Because of the strict liability nature of the Stark Law, if there is a financial relationship between a physician and an entity to which the physician refers Medicare patients for DHS, then the parties must satisfy a Stark Law exception. Otherwise, the referrals are prohibited, and the entity is prohibited from billing for services provided pursuant to such referrals. If the entity discovers it has previously received Medicare payments in violation of the Stark Law, then it must refund them within 60 days. An entity that bills for services it knows or should know cannot permissibly be billed under the Stark Law is subject to civil money penalties of up to $15,000 per service billed.
Because the Stark Law is essentially a payment law, if the parties have actual knowledge, or act in deliberate ignorance or reckless disregard of the circumstances causing a Stark Law violation, then they run the risk of being found to have submitted or caused the submission of false claims in violation of the FCA.
The exceptions that must be satisfied in order for the physician to permissibly refer Medicare patients for DHS come in three categories. One category of exceptions protects both ownership and compensation arrangements (e.g., there is a broad exception for referrals of Medicare Advantage patients, and a broad but highly technical exception called the “in-office ancillary services” exception that allows physicians to refer to their own medical practice, if certain requirements are satisfied). Another category protects ownership interests if certain requirements are satisfied (e.g., for certain rural providers, or for hospitals that had physician ownership as of March 23, 2010).

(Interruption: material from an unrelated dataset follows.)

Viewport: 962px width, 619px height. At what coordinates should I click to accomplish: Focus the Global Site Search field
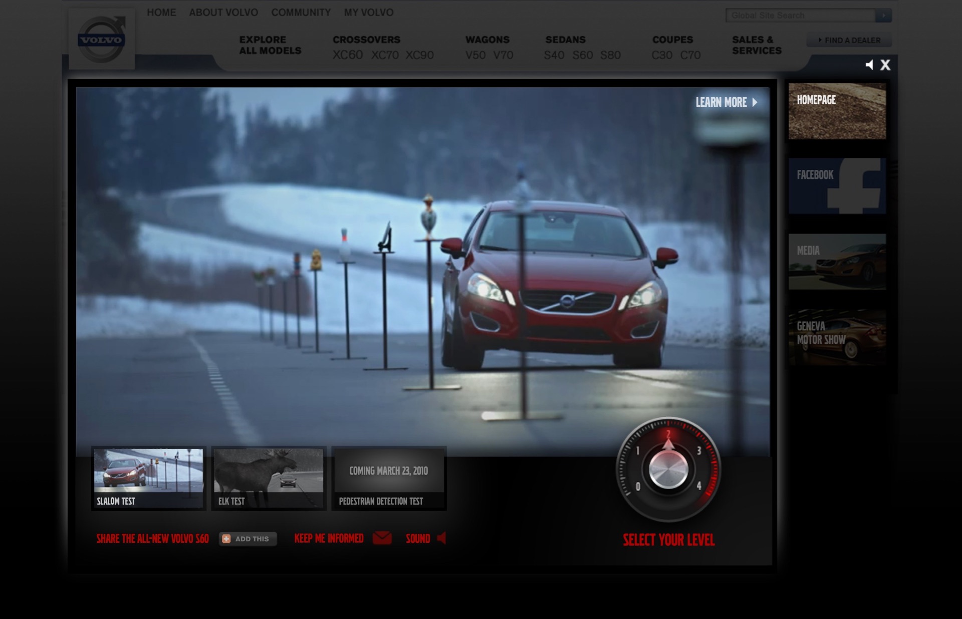tap(800, 16)
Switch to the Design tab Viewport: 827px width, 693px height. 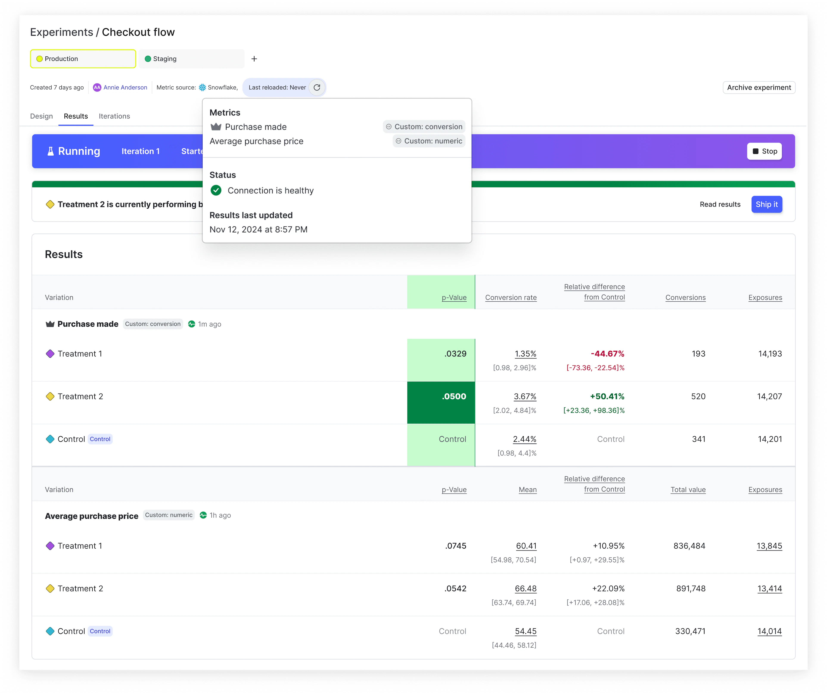41,116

The third category of exceptions, which generates the most attention and causes the greatest frustration, protects a range of different types of compensation arrangements, if they satisfy certain documentation and valuation requirements. Among the more common requirements that must be satisfied for most compensation arrangement exceptions is that the arrangement be documented in writing and signed by the parties and that the compensation be consistent with fair market value, not take account of referrals or other business generated between the parties, and be commercially reasonable without regard to referrals or other business generated between the parties.